QUOTED PASSAGE |
____

Table II reports the overall results of UAF and baselines on the four datasets. We can make the following observations. First, Finetune-Zero performs worst among all baselines on ColdRec-1/2/4 in terms of both MRR@5 and HR@5. In particularly, by comparing Finetune-Zero with Finetune-All on the three datasets, we can conclude that pre-training on the source domain is of great help to achieve better recommendation accuracy. On the other hand, Finetune-All obtains only 1% improvement over Finetune-Zero on ColdRec-3. The result suggests that the correlation between the source and target domains on ColdRec-3 may be not as significant as ColdRec-1/2/4. The observation is reasonable since advertisement recommendation may have some discrepancy with news recommendation in terms of user preference. Second, it is shown that Finetune-Last2 performs better than Finetune-Last1, which further performs better than Finetune-CLS. Our observations here are consistent with those in prior work. Third, MTL performs better than Finetune-Zero except on ColdRec-3, indicating the effectiveness of joint learning. Furthermore, Finetune-All outperforms MTL on ColdRec-1/2/3 but slightly underperforms it on ColdRec-4. We argue that the optimal parameters learned for two or more objectives in MTL does not guarantee the optimal performance on the objective of the target domain. By constrast, Finetune-All only cares about the objective on the target domain and thus performs generally better. Fourth, PeterRec achieves state-of-the-art results on ColdRec-1/2/4, but shows worse results on ColdRec-3. The result further indicates that the four datasets have different characteristics in terms of knowledge transfer: some datasets benefit a lot from pre-training, while others may not. Again, pre-training on ColdRec-3 is not as important as on other datasets, and as a result, PeterRec exhibits much worse performance because all pre-trained parameters in PeterRec are not allowed to be modified.

Meanwhile, we observe that UAF, including UAF-Hard, UAF-Soft and UAF-RL, performs obviously the best on ColdRec-2/3/4 and on par with PeterRec and FineAll on ColdRec-1. In fact, we further find that UAF performs significantly better than all other baselines even on ColdRec-1 with limited training data, as shown in Section 5.3. We believe the key advantage of UAF mainly comes from its adaptive fine-tuning mechanism since these models are based on the same backbone network. By accomplishing the goal of per user per fine-tuning policy, UAF achieves more intelligent transfer learning across domains.

5.2 Ablation Studies on the Policy Network (RQ2)

____

DATA UNDER STUDY |
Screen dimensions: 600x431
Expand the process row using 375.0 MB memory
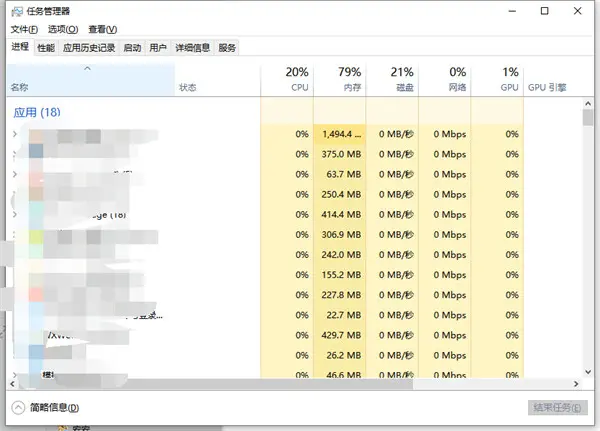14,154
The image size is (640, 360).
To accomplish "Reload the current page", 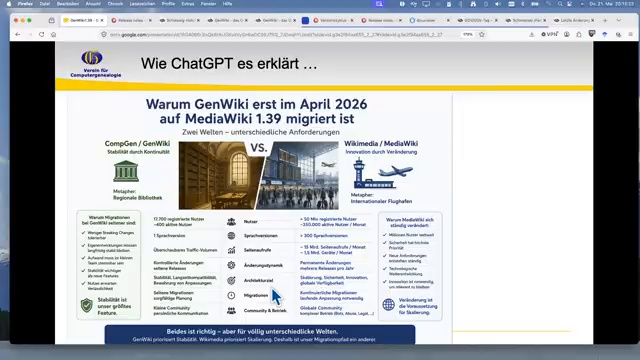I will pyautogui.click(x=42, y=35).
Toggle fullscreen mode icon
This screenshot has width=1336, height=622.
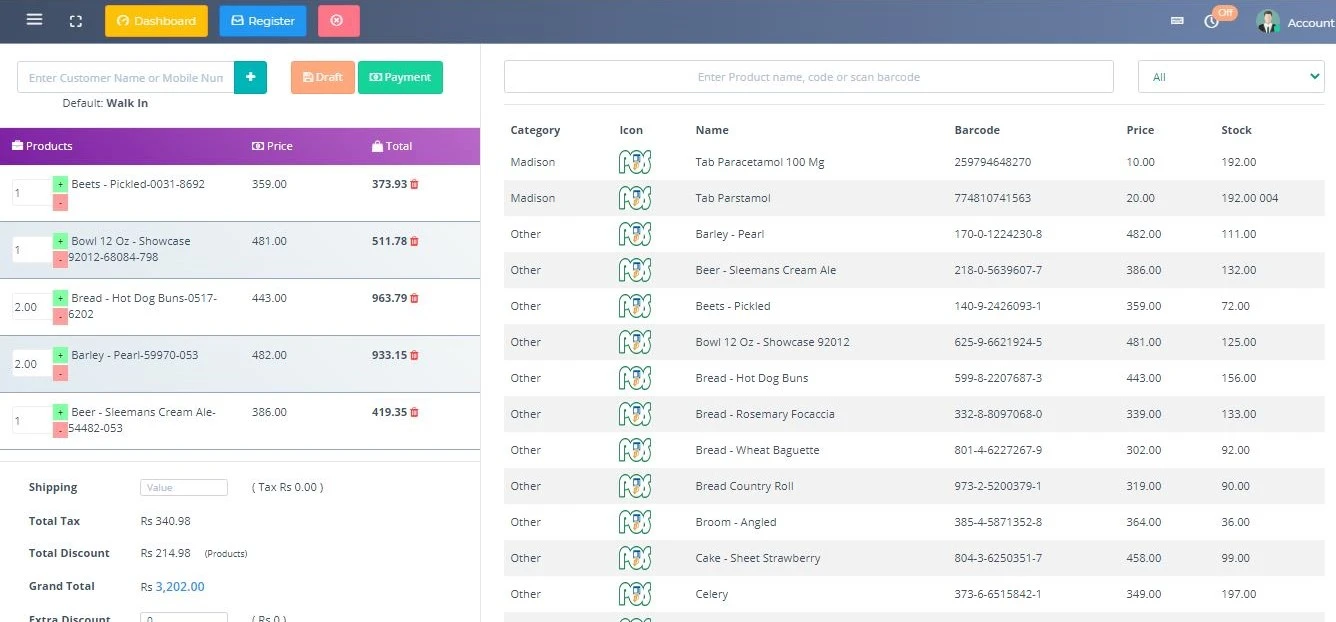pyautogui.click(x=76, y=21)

____

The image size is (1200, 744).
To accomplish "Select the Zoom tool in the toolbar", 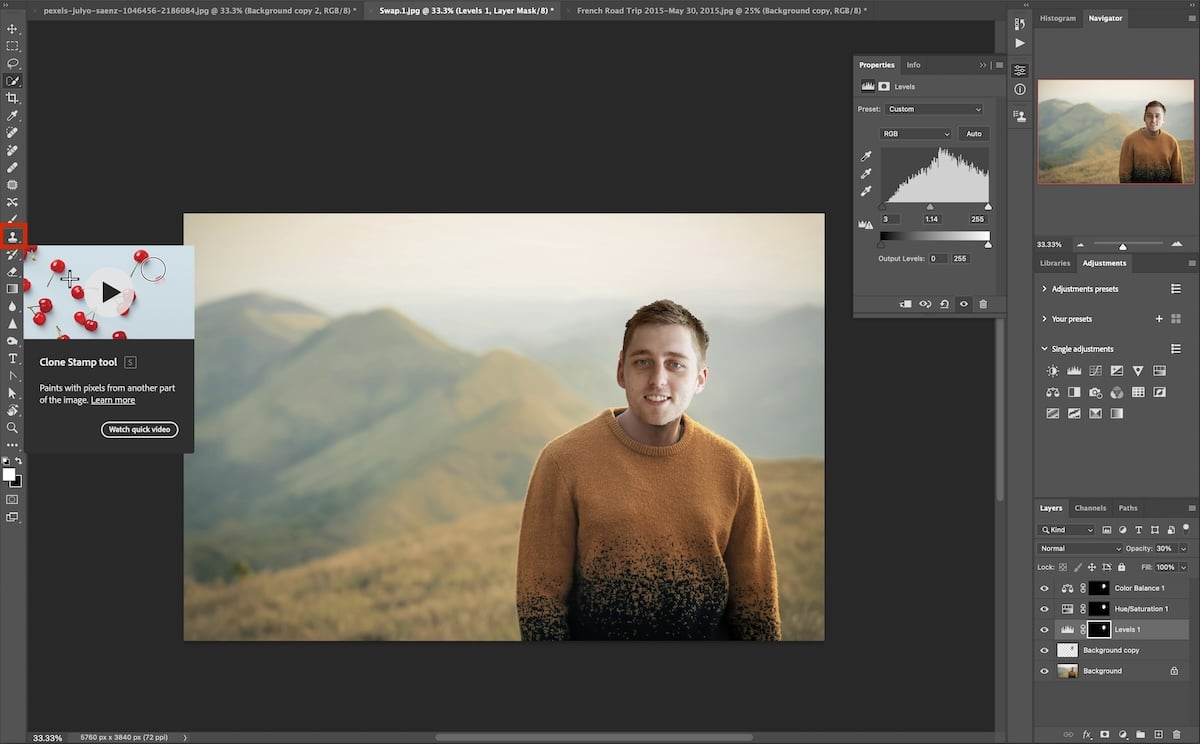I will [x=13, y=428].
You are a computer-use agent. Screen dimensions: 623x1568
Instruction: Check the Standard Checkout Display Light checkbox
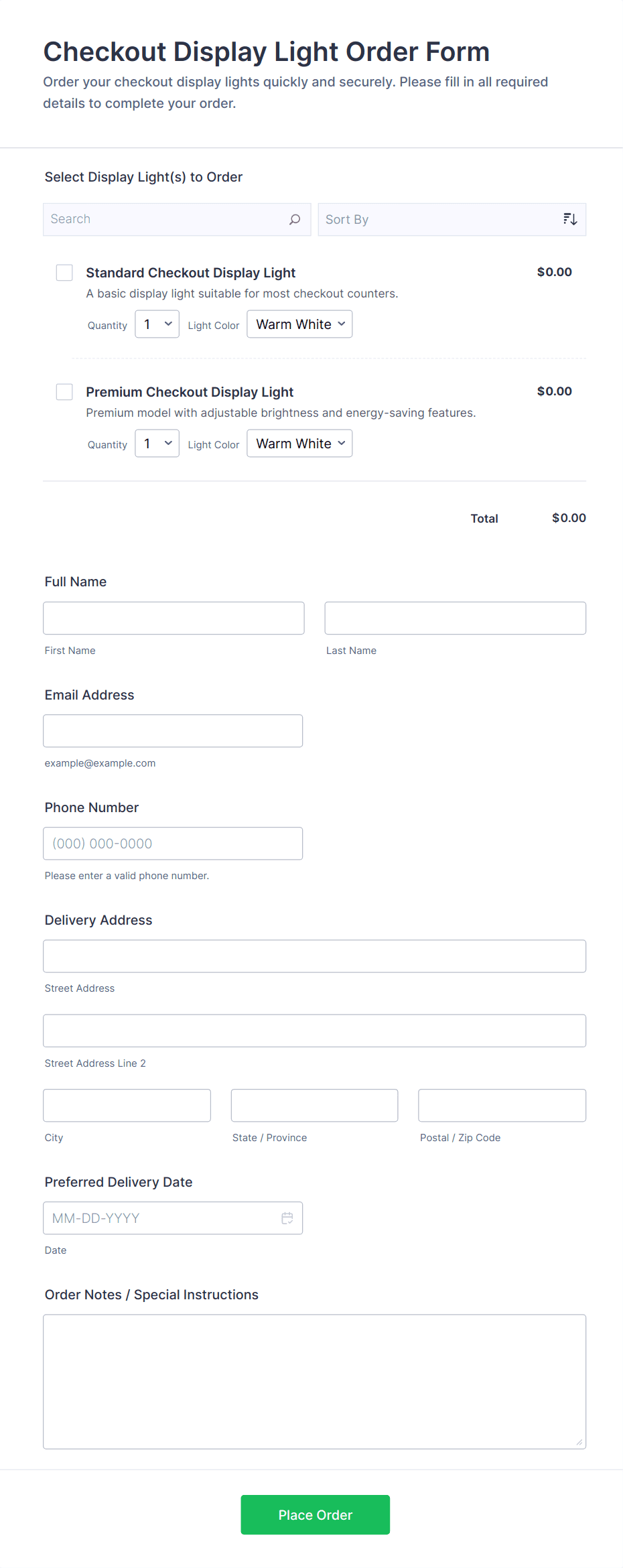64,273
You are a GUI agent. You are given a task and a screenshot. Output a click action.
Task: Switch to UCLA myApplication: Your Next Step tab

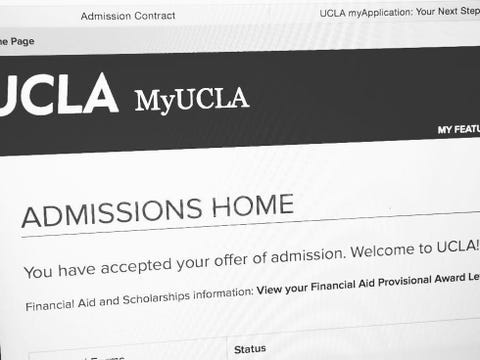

____

ACTIONS TO TAKE |
• a. From the passage on UAF results, quote the part that opens with the words containing "Meanwhile, we observe" and closes with "learning across domains.".
• b. Does the passage on UAF results support each statement? Answer yes or no, and quote the words that decide it.
(i) Finetune-Last2 performs better than Finetune-Last1.
(ii) PeterRec lets its pre-trained parameters be modified.
(iii) Finetune-All outperforms MTL on ColdRec-4.
• c. Write the next part of the passage on UAF results, starting after its last line, the heading for Section 5.2.
The rows have no connection to the passage on UAF results.

OUTPUTS BY TASK |
• a.
Meanwhile, we observe that UAF, including UAF-Hard, UAF-Soft and UAF-RL, performs obviously the best on ColdRec-2/3/4 and on par with PeterRec and FineAll on ColdRec-1. In fact, we further find that UAF performs significantly better than all other baselines even on ColdRec-1 with limited training data, as shown in Section 5.3. We believe the key advantage of UAF mainly comes from its adaptive fine-tuning mechanism since these models are based on the same backbone network. By accomplishing the goal of per user per fine-tuning policy, UAF achieves more intelligent transfer learning across domains.

• b.
(i) Yes: "Finetune-Last2 performs better than Finetune-Last1"
(ii) No: "all pre-trained parameters in PeterRec are not allowed to be modified"
(iii) No: "Finetune-All outperforms MTL on ColdRec-1/2/3 but slightly underperforms it on ColdRec-4"

• c.
To answer RQ2, we explore the following ablation studies to verify the effects of the policy network in UAF. Note that we may only report partial results for clarity if similar behaviors are observed.

TABLE VI: Statistics of the three user profile datasets. We reported the total number of instances and items in source domain, and instances and classes in target domain in each dataset. Note that

K=1000

and

M=1000K

Domain	GenEst		AgeEst		LifeEst
	Instances	Items $\&$ Classes	Instances	Items $\&$ Classes	Instances	Items $\&$ Classes
$\mathcal{S}$	1.55M	646K	1.55M	646K	1.08M	488K
$\mathcal{T}$	1.55M	2	1.55M	6	1.08M	8

TABLE VII: Results in terms of Accuracy and F1 regarding user profile prediction.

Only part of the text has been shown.